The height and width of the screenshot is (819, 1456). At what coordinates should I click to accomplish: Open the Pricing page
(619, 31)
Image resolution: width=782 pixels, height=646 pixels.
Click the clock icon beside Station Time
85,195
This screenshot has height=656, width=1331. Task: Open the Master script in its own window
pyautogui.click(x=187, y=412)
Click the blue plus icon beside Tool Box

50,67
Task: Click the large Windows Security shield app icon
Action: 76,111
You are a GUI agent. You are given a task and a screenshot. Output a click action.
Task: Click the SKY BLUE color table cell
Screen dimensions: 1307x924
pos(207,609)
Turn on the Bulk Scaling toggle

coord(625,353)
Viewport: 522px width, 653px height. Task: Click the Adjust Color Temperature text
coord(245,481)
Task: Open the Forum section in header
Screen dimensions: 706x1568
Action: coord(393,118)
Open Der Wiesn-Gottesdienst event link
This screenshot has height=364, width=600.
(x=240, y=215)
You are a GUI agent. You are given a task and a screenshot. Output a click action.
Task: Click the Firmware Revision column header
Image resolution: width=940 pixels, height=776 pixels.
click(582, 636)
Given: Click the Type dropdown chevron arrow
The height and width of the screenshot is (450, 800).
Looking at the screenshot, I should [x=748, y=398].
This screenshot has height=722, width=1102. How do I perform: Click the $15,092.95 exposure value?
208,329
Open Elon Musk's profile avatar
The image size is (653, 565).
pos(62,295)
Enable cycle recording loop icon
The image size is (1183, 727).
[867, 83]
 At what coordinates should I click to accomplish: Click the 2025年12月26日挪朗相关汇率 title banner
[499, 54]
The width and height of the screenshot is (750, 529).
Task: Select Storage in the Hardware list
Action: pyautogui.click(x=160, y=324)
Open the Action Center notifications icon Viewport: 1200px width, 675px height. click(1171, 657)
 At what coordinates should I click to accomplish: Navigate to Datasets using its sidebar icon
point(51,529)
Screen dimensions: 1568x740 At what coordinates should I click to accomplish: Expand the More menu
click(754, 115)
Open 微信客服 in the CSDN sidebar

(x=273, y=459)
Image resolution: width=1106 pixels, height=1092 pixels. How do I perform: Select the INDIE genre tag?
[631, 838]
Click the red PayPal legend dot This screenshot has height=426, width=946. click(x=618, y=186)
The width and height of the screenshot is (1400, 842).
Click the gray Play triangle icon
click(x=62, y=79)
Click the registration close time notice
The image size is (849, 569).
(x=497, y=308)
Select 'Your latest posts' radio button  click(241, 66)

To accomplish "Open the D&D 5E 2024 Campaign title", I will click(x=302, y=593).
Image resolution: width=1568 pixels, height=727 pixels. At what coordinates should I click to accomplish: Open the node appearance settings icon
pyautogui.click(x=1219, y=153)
····················
- Task directions
Number every nonblank line of the records above in order, leaving out the blank lines.

- Worked answer
1. The height and width of the screenshot is (819, 1456). At what coordinates should I click to accomplish: Open the Pricing page
2. (619, 31)
3. Image resolution: width=782 pixels, height=646 pixels.
4. Click the clock icon beside Station Time
5. 85,195
6. This screenshot has height=656, width=1331. Task: Open the Master script in its own window
7. pyautogui.click(x=187, y=412)
8. Click the blue plus icon beside Tool Box
9. 50,67
10. Task: Click the large Windows Security shield app icon
11. Action: 76,111
12. You are a GUI agent. You are given a task and a screenshot. Output a click action.
13. Task: Click the SKY BLUE color table cell
14. Screen dimensions: 1307x924
15. pos(207,609)
16. Turn on the Bulk Scaling toggle
17. coord(625,353)
18. Viewport: 522px width, 653px height. Task: Click the Adjust Color Temperature text
19. coord(245,481)
20. Task: Open the Forum section in header
21. Screen dimensions: 706x1568
22. Action: coord(393,118)
23. Open Der Wiesn-Gottesdienst event link
24. This screenshot has height=364, width=600.
25. (x=240, y=215)
26. You are a GUI agent. You are given a task and a screenshot. Output a click action.
27. Task: Click the Firmware Revision column header
28. Image resolution: width=940 pixels, height=776 pixels.
29. click(582, 636)
30. Given: Click the Type dropdown chevron arrow
31. The height and width of the screenshot is (450, 800).
32. Looking at the screenshot, I should [x=748, y=398].
33. This screenshot has height=722, width=1102. How do I perform: Click the $15,092.95 exposure value?
34. 208,329
35. Open Elon Musk's profile avatar
36. The image size is (653, 565).
37. pos(62,295)
38. Enable cycle recording loop icon
39. The image size is (1183, 727).
40. [867, 83]
41.  At what coordinates should I click to accomplish: Click the 2025年12月26日挪朗相关汇率 title banner
42. [499, 54]
43. The width and height of the screenshot is (750, 529).
44. Task: Select Storage in the Hardware list
45. Action: pyautogui.click(x=160, y=324)
46. Open the Action Center notifications icon Viewport: 1200px width, 675px height. click(1171, 657)
47.  At what coordinates should I click to accomplish: Navigate to Datasets using its sidebar icon
48. point(51,529)
49. Screen dimensions: 1568x740 At what coordinates should I click to accomplish: Expand the More menu
50. click(754, 115)
51. Open 微信客服 in the CSDN sidebar
52. (x=273, y=459)
53. Image resolution: width=1106 pixels, height=1092 pixels. How do I perform: Select the INDIE genre tag?
54. [631, 838]
55. Click the red PayPal legend dot This screenshot has height=426, width=946. click(x=618, y=186)
56. The width and height of the screenshot is (1400, 842).
57. Click the gray Play triangle icon
58. click(x=62, y=79)
59. Click the registration close time notice
60. The image size is (849, 569).
61. (x=497, y=308)
62. Select 'Your latest posts' radio button  click(241, 66)
63. To accomplish "Open the D&D 5E 2024 Campaign title", I will click(x=302, y=593).
64. Image resolution: width=1568 pixels, height=727 pixels. At what coordinates should I click to accomplish: Open the node appearance settings icon
65. pyautogui.click(x=1219, y=153)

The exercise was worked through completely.